Generations of USC College graduates have found satisfaction, success in law careers.By Pamela J. Johnson
September 1, 2006
Inside Judge Dickran M. Tevrizian Jr.’s chambers, a single brick from the oldest public high school in Southern California held down papers on his desk.
Rescued after the 1971 Sylmar earthquake from the rubble that was once Los Angeles High School, the old, chipped brick represents the senior federal judge’s devotion and ties to the City of Angels, where he was born and has lived his entire 66 years.
After Tevrizian graduated from Los Angeles High School, his father — a market owner who as a teen emigrated from Armenia to L.A. — offered his oldest child some advice.
“ ‘Son, you can go to any college you want, as long as it’s USC,’ ” Tevrizian recalled his father saying.

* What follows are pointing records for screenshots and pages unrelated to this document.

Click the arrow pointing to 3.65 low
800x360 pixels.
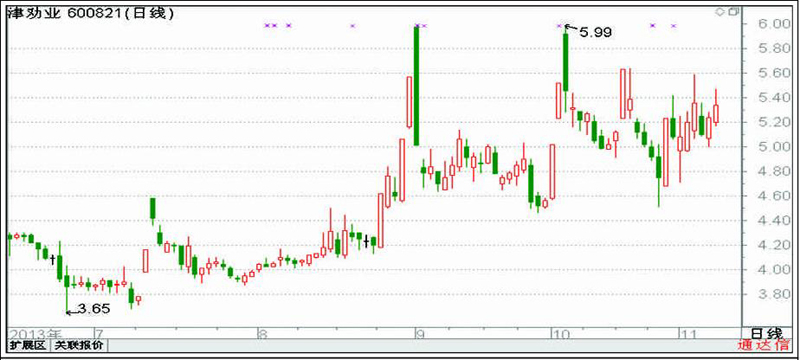tap(72, 312)
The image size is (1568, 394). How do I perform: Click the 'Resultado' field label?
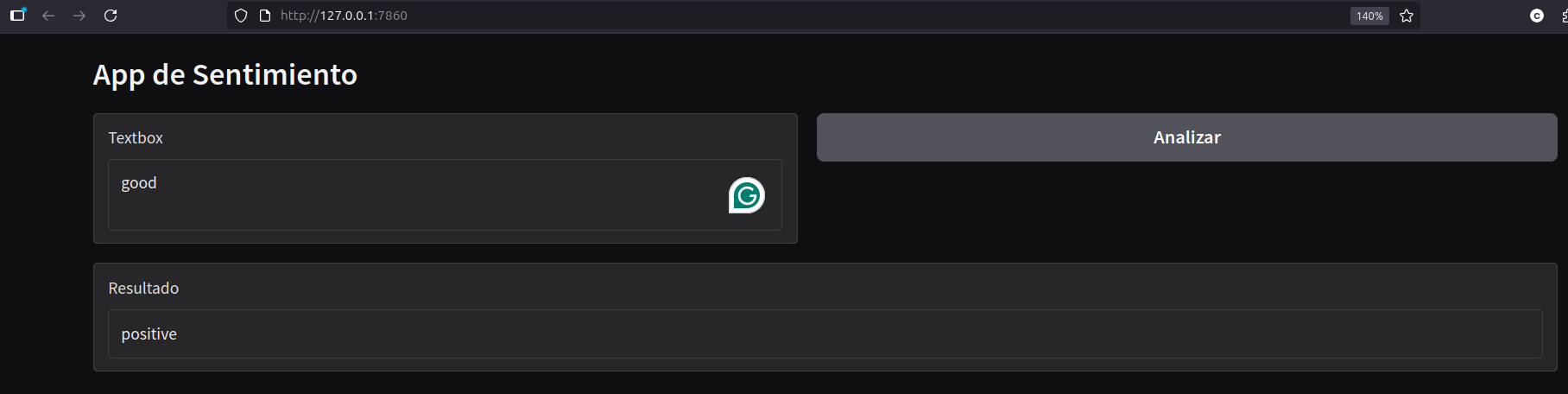[143, 289]
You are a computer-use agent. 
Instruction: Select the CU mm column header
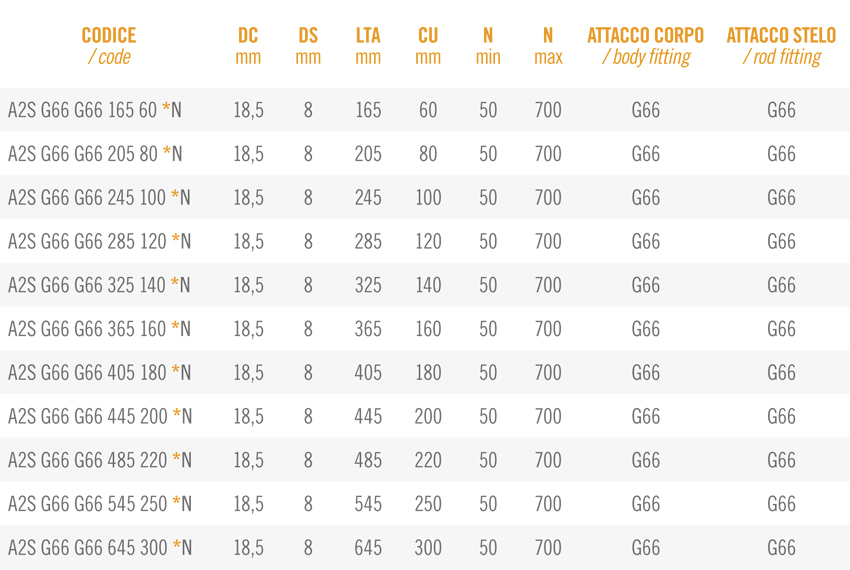click(x=428, y=46)
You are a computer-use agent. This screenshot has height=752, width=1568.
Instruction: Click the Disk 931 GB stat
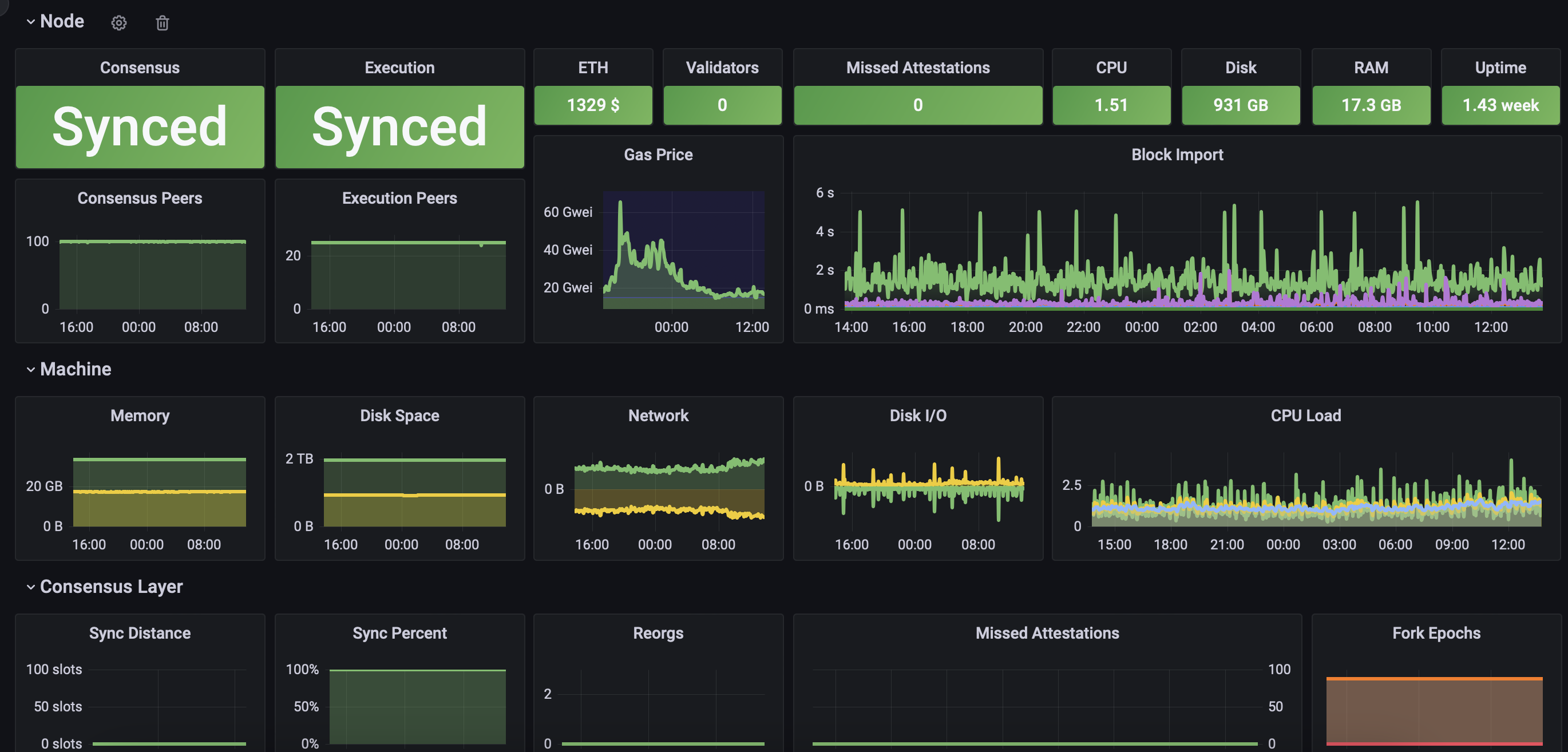1241,105
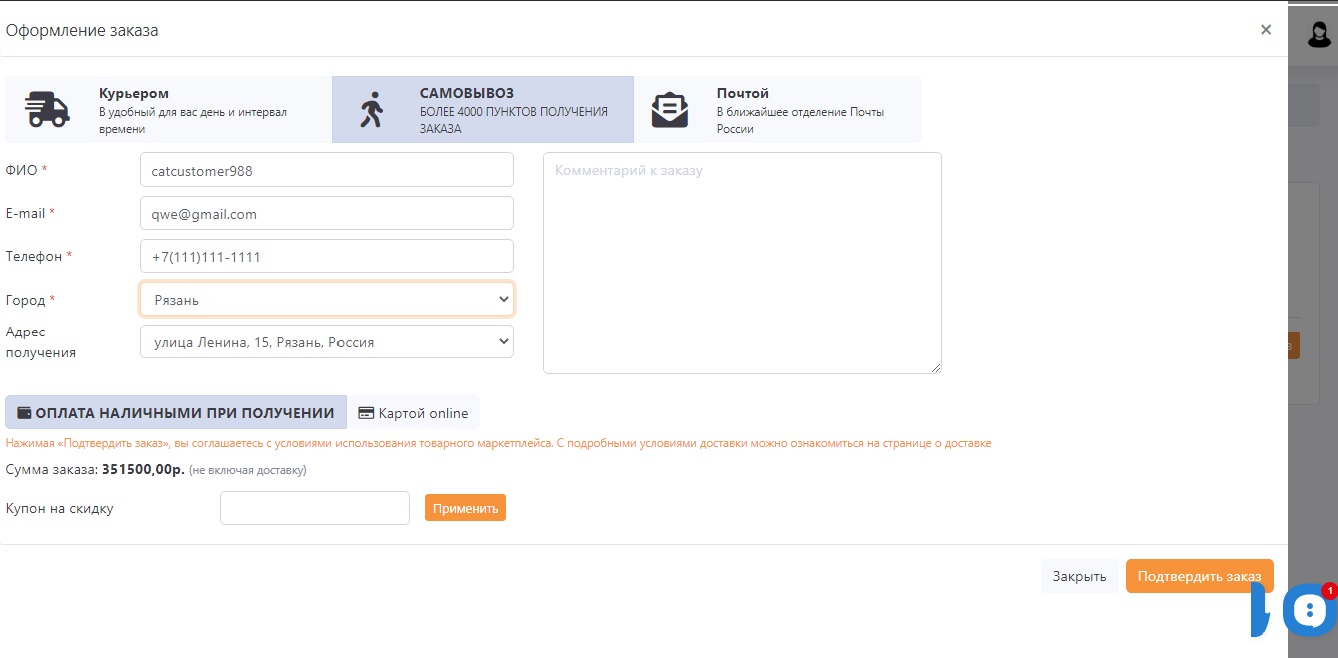Click the user profile avatar icon

coord(1320,34)
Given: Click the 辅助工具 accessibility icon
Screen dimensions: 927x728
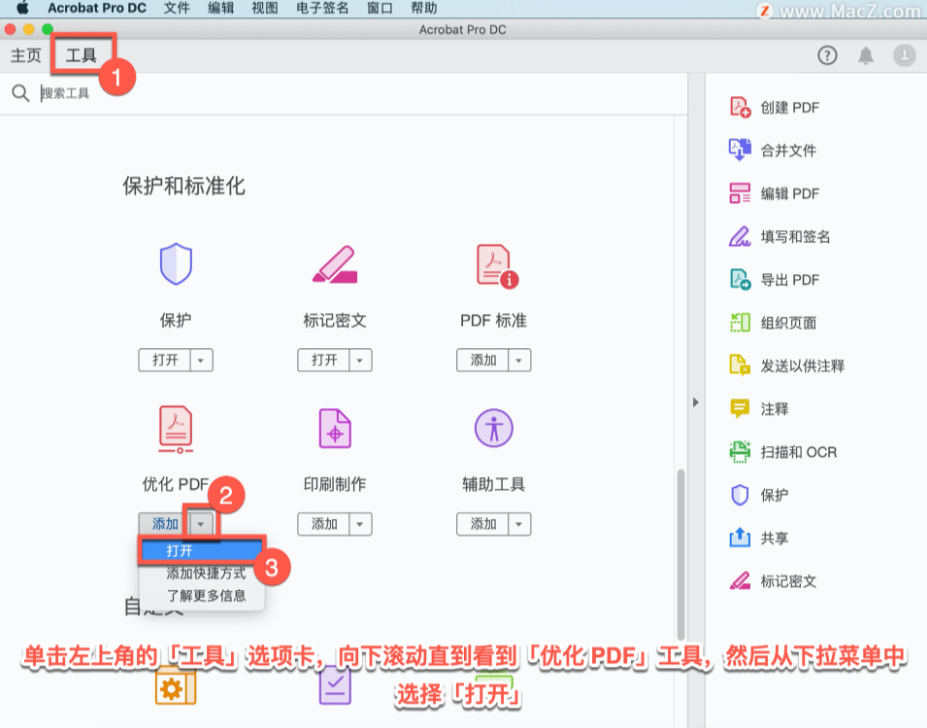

On a wall, amid many framed honors and awards, Tevrizian’s 1962 bachelor’s degree from USC College hung next to his law degree from the USC Gould School of Law. The distinguished judge, who will retire in early 2007, is among many USC College graduates who pursue a career in law.
Tevrizian majored in finance and accounting, graduating cum laude before attending law school. He comes from a family of Trojans. His brother and two sisters, as well as an uncle and cousin, are all USC graduates. His wife, Geraldine, whom he met at age 16 during an Armenian community church picnic, is also a Trojan.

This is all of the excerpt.